Real-Time Binding Studies Using Viable Cells

The binding of proteins to their target molecules is of interest to anyone studying biological processes, from cellular function and organism development, through to human disease and drug discovery. Several approaches exist to investigate and measure protein binding, including ELISA, Western blot, isothermal titration calorimetry, KinExa, Surface Plasmon Resonance (SPR) and flow cytometry.
While each approach has its advantages and disadvantages, many suffer from technical limitations that impact on the biological insight they can provide. For example, many traditional methods involve labelling a protein of interest with radioisotopes or fluorescent tags, so that binding events can be tracked and measured. However, such labels may inhibit normal protein-target interactions in vitro, calling into question how well these data represent normal interactions in vivo.  Also, for many of these methods, the reaction being investigated must be allowed to reach equilibrium before reliable binding kinetics can be ascertained. This means that experiments can be lengthy to perform and that the temporal resolution provided may not be fine enough for many applications.
To circumvent this argument, many methods have been developed that do not require the use of labels. For example, SPR utilises an optical approach to detect binding events, without the need for any labelling, by measuring changes in refractive index.  As SPR uses light to detect binding events, it also requires that the sample mixture passing over the sensor be relatively simple and clean. For this reason, SPR can only be used with purified receptors and artificial membrane fractions, whereas deeper biological insight would be provided by being able to work with intact, viable cells.

Dataset entries

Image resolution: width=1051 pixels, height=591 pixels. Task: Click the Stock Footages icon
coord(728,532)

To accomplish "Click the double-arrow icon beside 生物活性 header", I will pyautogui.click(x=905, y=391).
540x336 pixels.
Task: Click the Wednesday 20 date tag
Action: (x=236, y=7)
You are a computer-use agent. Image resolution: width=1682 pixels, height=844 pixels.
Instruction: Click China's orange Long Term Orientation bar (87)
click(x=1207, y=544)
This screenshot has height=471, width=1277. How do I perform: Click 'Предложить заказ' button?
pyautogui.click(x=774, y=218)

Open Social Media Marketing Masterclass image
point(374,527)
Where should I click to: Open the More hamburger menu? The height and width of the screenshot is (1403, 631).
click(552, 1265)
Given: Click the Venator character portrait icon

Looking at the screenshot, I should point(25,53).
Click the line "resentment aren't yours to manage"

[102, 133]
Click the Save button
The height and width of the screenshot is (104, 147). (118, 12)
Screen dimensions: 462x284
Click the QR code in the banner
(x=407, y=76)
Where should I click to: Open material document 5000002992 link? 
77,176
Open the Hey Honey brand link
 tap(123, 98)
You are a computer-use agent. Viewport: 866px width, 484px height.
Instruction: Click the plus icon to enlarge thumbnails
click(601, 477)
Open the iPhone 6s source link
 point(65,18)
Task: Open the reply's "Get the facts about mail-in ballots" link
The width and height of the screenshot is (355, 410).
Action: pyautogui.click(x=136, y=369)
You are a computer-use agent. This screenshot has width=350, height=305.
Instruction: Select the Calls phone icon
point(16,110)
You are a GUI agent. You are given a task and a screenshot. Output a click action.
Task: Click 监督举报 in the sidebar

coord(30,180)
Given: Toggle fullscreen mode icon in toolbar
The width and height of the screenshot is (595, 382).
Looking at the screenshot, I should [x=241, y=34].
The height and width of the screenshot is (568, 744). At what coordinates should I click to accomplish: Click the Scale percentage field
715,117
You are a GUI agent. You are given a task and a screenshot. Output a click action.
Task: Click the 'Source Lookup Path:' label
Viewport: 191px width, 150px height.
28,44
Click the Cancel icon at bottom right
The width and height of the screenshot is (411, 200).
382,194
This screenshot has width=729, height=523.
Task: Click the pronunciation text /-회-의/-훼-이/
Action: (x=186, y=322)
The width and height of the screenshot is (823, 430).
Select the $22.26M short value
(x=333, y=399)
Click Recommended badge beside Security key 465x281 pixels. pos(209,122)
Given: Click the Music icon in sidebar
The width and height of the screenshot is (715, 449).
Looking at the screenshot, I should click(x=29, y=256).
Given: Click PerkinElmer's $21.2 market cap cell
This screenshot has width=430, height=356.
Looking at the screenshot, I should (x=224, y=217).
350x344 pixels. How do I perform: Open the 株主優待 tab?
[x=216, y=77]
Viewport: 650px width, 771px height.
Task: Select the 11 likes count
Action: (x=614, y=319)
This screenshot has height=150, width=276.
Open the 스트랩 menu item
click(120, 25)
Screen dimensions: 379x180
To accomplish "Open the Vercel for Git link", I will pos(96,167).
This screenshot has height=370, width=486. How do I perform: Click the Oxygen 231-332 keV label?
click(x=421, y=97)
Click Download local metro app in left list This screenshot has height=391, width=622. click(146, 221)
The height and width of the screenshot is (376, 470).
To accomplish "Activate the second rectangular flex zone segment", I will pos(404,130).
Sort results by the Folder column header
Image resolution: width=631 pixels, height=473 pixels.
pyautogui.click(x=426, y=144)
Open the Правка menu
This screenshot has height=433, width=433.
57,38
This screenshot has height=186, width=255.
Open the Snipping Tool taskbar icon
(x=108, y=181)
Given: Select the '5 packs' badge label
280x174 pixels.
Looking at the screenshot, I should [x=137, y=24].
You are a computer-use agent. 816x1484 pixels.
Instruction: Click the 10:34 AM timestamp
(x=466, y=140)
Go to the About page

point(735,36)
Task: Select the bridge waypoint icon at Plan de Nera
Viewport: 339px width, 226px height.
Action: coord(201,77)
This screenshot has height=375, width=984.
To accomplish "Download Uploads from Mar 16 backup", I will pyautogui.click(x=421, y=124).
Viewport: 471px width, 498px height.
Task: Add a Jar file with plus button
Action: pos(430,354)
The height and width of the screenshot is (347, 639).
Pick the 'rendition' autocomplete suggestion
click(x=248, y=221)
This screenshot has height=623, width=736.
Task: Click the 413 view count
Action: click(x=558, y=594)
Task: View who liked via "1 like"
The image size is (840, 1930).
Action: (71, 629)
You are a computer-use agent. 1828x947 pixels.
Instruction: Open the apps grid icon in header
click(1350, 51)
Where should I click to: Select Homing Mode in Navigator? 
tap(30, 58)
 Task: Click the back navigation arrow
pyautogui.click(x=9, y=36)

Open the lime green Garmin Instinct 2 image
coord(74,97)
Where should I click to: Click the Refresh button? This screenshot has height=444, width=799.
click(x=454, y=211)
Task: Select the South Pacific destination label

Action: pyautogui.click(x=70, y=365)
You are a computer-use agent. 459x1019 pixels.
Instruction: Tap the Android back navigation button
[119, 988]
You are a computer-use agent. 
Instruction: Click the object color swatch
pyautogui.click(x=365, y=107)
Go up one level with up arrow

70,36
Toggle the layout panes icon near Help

=== Task list ===
1. Answer these questions using the text on protein binding:
(a) What do many traditional methods use to label a protein of interest?
(b) What does SPR measure in order to detect binding events?
(c) What is SPR limited to working with?
2. Reproduce word for word the passage of the text on protein binding starting with "The binding of" and going on through "and flow cytometry.".
The data have no connection to the text on protein binding.

=== Answers by item ===
1.
(a) Radioisotopes or fluorescent tags.
(b) Changes in refractive index.
(c) Purified receptors and artificial membrane fractions.

2.
The binding of proteins to their target molecules is of interest to anyone studying biological processes, from cellular function and organism development, through to human disease and drug discovery. Several approaches exist to investigate and measure protein binding, including ELISA, Western blot, isothermal titration calorimetry, KinExa, Surface Plasmon Resonance (SPR) and flow cytometry.